The play Ras Noah and di Hawk, featuring song and dance from some of Jamaica’s top actors, brought plenty of laughter to a large audience gathered at the Lion’s Centre on Sunday, 4 September.
The production was a supreme test of the skills of the performers, requiring most of them to play double roles.
Lead actors, Oliver Samuels and Glen Campbell, sat, deservedly, at the helm of a very impressive cast that virtually had an appreciative audience in stitches.
Playwright Patrick Brown and director Trevor Nairne took many liberties with the famed Noah and the Ark tale.
As the story unfolds was evident that the play had in fact little to do with the Biblical tale of Noah and the Ark.
Ras Noah and di Hawk is set in an inner-city community in Kingston. It opens with shopkeeper, Butcha (Oliver Samuels) waiting for his son Noah (Glen Campbell), whose return from doctoral studies abroad is imminent. Butcha is convinced that Noah’s success as a medical practitioner will be his ticket out of the ghetto.

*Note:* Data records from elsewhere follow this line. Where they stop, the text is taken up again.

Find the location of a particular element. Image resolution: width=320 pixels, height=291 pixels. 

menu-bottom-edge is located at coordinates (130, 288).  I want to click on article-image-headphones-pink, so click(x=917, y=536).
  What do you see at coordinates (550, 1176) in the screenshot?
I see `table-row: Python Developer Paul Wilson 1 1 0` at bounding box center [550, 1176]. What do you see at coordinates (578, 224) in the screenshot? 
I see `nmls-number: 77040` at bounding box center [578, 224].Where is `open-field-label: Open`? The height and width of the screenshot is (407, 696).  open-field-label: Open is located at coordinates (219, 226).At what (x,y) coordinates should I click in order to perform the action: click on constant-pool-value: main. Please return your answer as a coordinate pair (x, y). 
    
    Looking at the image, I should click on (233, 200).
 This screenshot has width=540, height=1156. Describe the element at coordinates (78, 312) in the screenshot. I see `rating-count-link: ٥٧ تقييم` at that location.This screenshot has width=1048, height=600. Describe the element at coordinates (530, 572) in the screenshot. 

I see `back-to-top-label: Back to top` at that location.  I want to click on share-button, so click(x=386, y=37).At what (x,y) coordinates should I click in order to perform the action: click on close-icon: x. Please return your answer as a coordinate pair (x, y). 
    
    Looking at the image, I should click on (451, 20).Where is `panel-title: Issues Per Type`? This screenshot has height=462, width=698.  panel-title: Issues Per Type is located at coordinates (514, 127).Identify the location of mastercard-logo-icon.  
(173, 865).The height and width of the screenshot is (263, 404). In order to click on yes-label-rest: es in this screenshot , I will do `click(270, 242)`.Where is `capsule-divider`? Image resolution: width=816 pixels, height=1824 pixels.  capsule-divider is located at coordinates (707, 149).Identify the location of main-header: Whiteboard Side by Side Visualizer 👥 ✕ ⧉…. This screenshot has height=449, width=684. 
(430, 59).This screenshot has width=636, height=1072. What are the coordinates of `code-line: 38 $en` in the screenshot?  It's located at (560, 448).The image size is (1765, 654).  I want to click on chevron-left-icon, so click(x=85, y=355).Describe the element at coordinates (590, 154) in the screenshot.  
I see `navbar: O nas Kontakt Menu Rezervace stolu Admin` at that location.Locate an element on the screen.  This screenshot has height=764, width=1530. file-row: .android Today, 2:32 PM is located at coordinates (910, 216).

However, Noah returns from Blue Mountain with his head full of dreadlocks, no medical knowledge; he has no stethoscope and claims to be the ‘chosen one.’
A complex situation is further complicated by a confused ‘Sketel angel’ who keeps misinterpreting divine messages and causes Ras Noah and his father Butcha to take refuge in the Blue Mountains.
Ras Noah is contacted by God and told to build an Ark and to take two of every animal, including a companion for himself, into the ark. But his father Butcha sneaks half of the community on board the Ark – for a small fee of JA$300.
At this juncture, members of the audience were asked to imitate various animals. This level of participation seemed to raise the audience’s enjoyment level.
The sole sponsor of the show, Quik Cash Money Transfer, donated prizes which were presented to those members of the audience who participated.
All things being considered, Ras Noah and di Hawk was definitely an ‘Ark full of laughs’. Anyone who missed it missed a treat.